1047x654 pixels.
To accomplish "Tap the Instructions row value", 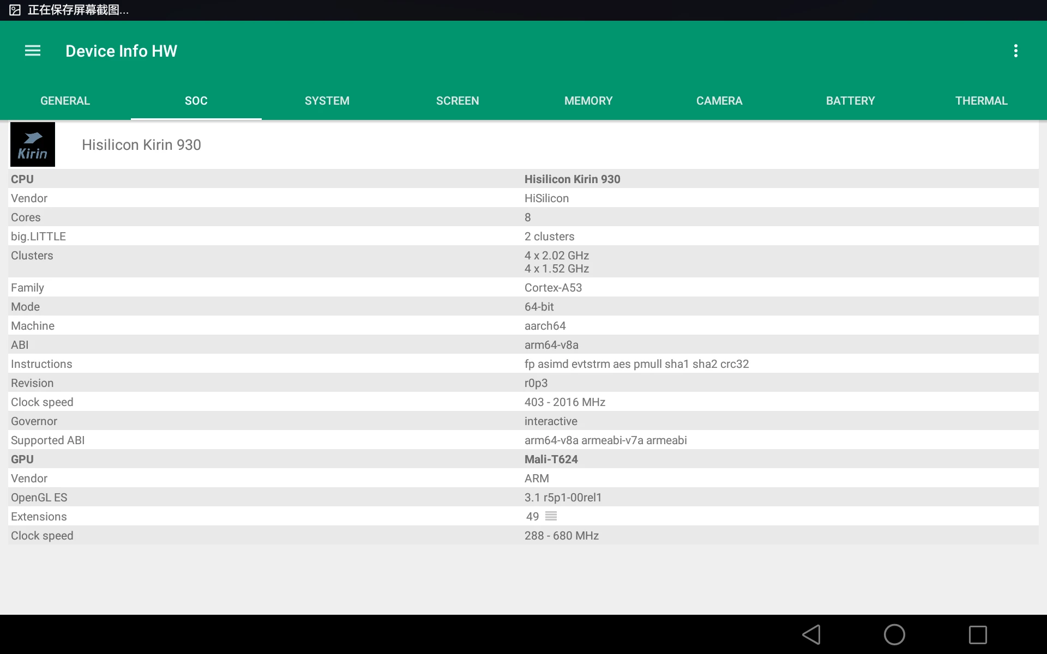I will click(x=636, y=364).
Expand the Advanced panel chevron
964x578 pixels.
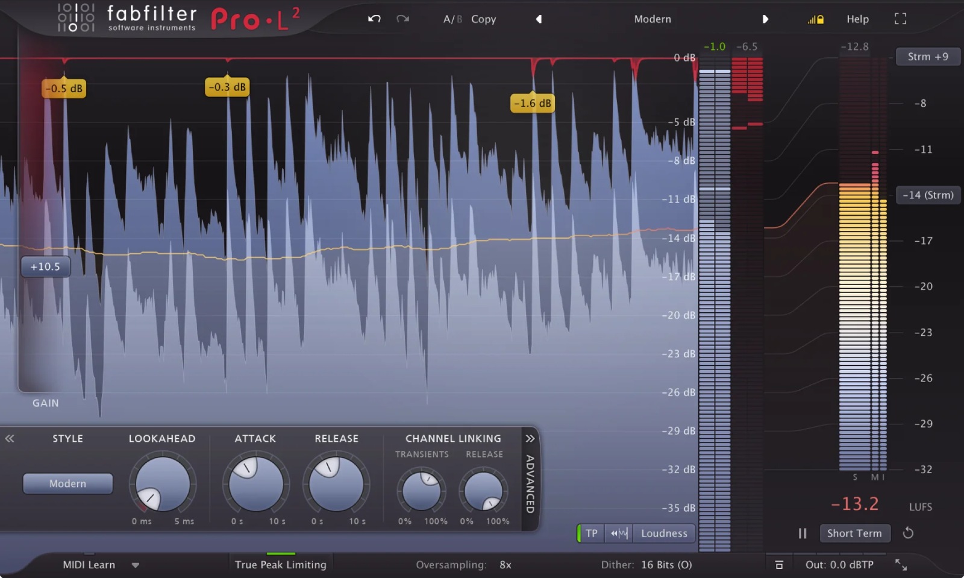click(x=530, y=438)
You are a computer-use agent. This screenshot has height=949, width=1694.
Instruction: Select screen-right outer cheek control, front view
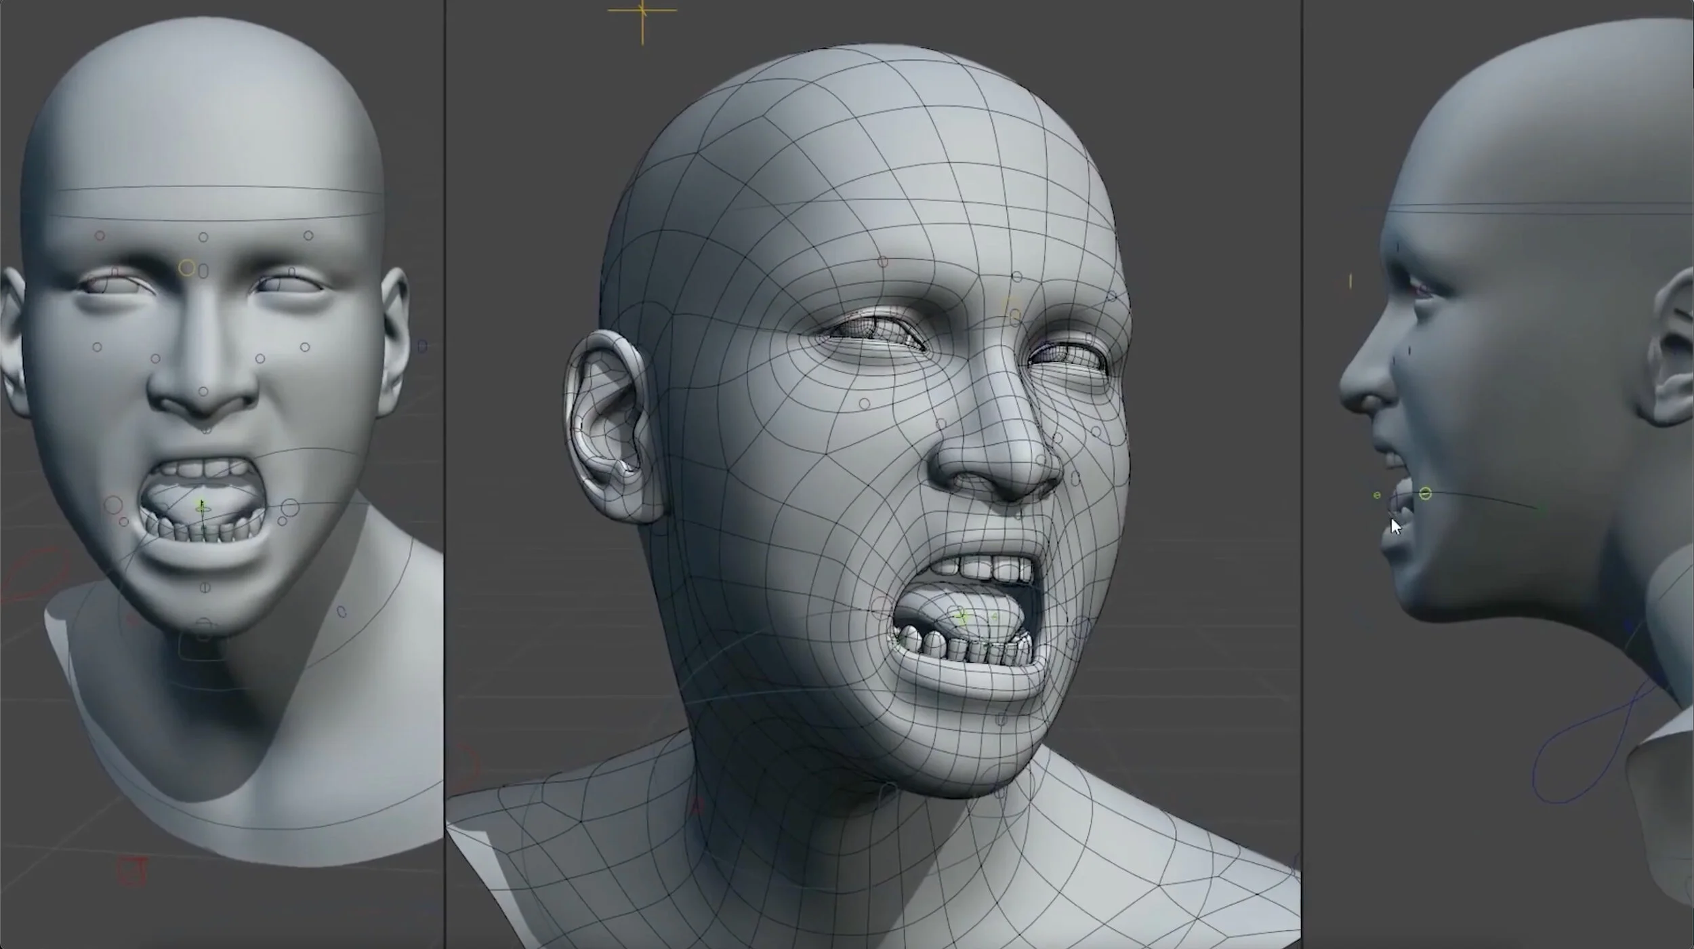tap(305, 347)
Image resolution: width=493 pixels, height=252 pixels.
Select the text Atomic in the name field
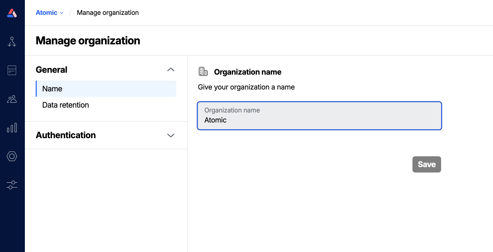[x=215, y=120]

## Task statement
The required output is the lines from the one containing "964x578 pixels." through the end of the data, printed exactly, with no pictures.

## Reply
964x578 pixels.
click(x=530, y=438)
You are a computer-use agent. This screenshot has height=949, width=1694.
Instruction: Select screen-right outer cheek control, front view
tap(305, 347)
Image resolution: width=493 pixels, height=252 pixels.
Select the text Atomic in the name field
[x=215, y=120]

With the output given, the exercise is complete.